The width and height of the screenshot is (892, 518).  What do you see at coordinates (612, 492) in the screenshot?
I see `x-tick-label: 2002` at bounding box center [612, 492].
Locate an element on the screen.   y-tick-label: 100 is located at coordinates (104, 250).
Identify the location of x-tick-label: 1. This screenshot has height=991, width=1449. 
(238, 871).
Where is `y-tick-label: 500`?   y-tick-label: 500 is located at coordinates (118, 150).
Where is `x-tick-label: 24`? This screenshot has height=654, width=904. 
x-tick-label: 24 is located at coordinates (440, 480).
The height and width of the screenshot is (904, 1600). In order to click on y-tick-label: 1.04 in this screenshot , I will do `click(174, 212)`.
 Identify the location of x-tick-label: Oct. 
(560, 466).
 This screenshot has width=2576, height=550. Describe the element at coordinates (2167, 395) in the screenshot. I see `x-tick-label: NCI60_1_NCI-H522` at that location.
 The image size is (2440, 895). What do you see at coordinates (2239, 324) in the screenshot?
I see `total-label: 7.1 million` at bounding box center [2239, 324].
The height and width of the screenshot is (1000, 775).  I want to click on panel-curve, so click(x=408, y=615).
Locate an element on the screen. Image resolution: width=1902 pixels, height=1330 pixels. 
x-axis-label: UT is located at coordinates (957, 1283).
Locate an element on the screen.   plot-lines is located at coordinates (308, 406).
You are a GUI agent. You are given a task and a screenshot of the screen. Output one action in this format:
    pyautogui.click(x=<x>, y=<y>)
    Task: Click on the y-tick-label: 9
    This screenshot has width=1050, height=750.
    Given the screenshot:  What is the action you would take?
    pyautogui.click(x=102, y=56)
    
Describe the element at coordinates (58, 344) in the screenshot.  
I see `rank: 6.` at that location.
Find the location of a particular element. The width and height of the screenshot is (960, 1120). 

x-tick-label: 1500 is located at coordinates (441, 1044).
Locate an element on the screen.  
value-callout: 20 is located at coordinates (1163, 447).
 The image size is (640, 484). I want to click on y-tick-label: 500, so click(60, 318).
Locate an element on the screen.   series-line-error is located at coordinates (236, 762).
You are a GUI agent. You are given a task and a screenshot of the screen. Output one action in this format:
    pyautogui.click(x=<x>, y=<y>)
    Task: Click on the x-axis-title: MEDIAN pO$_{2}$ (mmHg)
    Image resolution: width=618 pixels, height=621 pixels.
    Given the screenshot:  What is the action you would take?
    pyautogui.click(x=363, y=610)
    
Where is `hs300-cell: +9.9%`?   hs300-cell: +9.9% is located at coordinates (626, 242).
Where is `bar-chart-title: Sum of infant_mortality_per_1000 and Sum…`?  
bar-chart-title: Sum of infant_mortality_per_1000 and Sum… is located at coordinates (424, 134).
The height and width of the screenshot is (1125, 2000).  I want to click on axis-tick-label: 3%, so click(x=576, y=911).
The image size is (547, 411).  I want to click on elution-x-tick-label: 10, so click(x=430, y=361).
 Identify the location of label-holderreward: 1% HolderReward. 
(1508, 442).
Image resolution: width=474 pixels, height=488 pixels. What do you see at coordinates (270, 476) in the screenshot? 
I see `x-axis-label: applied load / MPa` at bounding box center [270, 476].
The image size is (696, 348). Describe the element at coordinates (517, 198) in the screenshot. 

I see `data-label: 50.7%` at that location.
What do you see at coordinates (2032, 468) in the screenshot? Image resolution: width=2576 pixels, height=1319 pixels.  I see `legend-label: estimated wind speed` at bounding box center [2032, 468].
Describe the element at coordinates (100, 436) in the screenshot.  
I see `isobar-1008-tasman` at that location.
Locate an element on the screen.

::::::::

The problem: Please copy out every one of the records above word for word, keeping each line as it stands.

Written response:
The width and height of the screenshot is (892, 518).  What do you see at coordinates (612, 492) in the screenshot?
I see `x-tick-label: 2002` at bounding box center [612, 492].
Locate an element on the screen.   y-tick-label: 100 is located at coordinates (104, 250).
Identify the location of x-tick-label: 1. This screenshot has height=991, width=1449. 
(238, 871).
Where is `y-tick-label: 500`?   y-tick-label: 500 is located at coordinates (118, 150).
Where is `x-tick-label: 24`? This screenshot has height=654, width=904. 
x-tick-label: 24 is located at coordinates (440, 480).
The height and width of the screenshot is (904, 1600). In order to click on y-tick-label: 1.04 in this screenshot , I will do `click(174, 212)`.
 Identify the location of x-tick-label: Oct. 
(560, 466).
 This screenshot has width=2576, height=550. Describe the element at coordinates (2167, 395) in the screenshot. I see `x-tick-label: NCI60_1_NCI-H522` at that location.
 The image size is (2440, 895). What do you see at coordinates (2239, 324) in the screenshot?
I see `total-label: 7.1 million` at bounding box center [2239, 324].
The height and width of the screenshot is (1000, 775).  I want to click on panel-curve, so click(x=408, y=615).
Locate an element on the screen. Image resolution: width=1902 pixels, height=1330 pixels. 
x-axis-label: UT is located at coordinates (957, 1283).
Locate an element on the screen.   plot-lines is located at coordinates (308, 406).
You are a GUI agent. You are given a task and a screenshot of the screen. Output one action in this format:
    pyautogui.click(x=<x>, y=<y>)
    Task: Click on the y-tick-label: 9
    This screenshot has width=1050, height=750.
    Given the screenshot:  What is the action you would take?
    pyautogui.click(x=102, y=56)
    
Describe the element at coordinates (58, 344) in the screenshot.  
I see `rank: 6.` at that location.
Find the location of a particular element. The width and height of the screenshot is (960, 1120). 

x-tick-label: 1500 is located at coordinates (441, 1044).
Locate an element on the screen.  
value-callout: 20 is located at coordinates (1163, 447).
 The image size is (640, 484). I want to click on y-tick-label: 500, so click(60, 318).
Locate an element on the screen.   series-line-error is located at coordinates (236, 762).
You are a GUI agent. You are given a task and a screenshot of the screen. Output one action in this format:
    pyautogui.click(x=<x>, y=<y>)
    Task: Click on the x-axis-title: MEDIAN pO$_{2}$ (mmHg)
    Image resolution: width=618 pixels, height=621 pixels.
    Given the screenshot:  What is the action you would take?
    pyautogui.click(x=363, y=610)
    
Where is `hs300-cell: +9.9%`?   hs300-cell: +9.9% is located at coordinates (626, 242).
Where is `bar-chart-title: Sum of infant_mortality_per_1000 and Sum…`?  
bar-chart-title: Sum of infant_mortality_per_1000 and Sum… is located at coordinates (424, 134).
The height and width of the screenshot is (1125, 2000).  I want to click on axis-tick-label: 3%, so click(x=576, y=911).
The image size is (547, 411).  I want to click on elution-x-tick-label: 10, so click(x=430, y=361).
 Identify the location of label-holderreward: 1% HolderReward. 
(1508, 442).
Image resolution: width=474 pixels, height=488 pixels. What do you see at coordinates (270, 476) in the screenshot? 
I see `x-axis-label: applied load / MPa` at bounding box center [270, 476].
The image size is (696, 348). Describe the element at coordinates (517, 198) in the screenshot. 

I see `data-label: 50.7%` at that location.
What do you see at coordinates (2032, 468) in the screenshot? Image resolution: width=2576 pixels, height=1319 pixels.  I see `legend-label: estimated wind speed` at bounding box center [2032, 468].
Describe the element at coordinates (100, 436) in the screenshot.  
I see `isobar-1008-tasman` at that location.
Locate an element on the screen.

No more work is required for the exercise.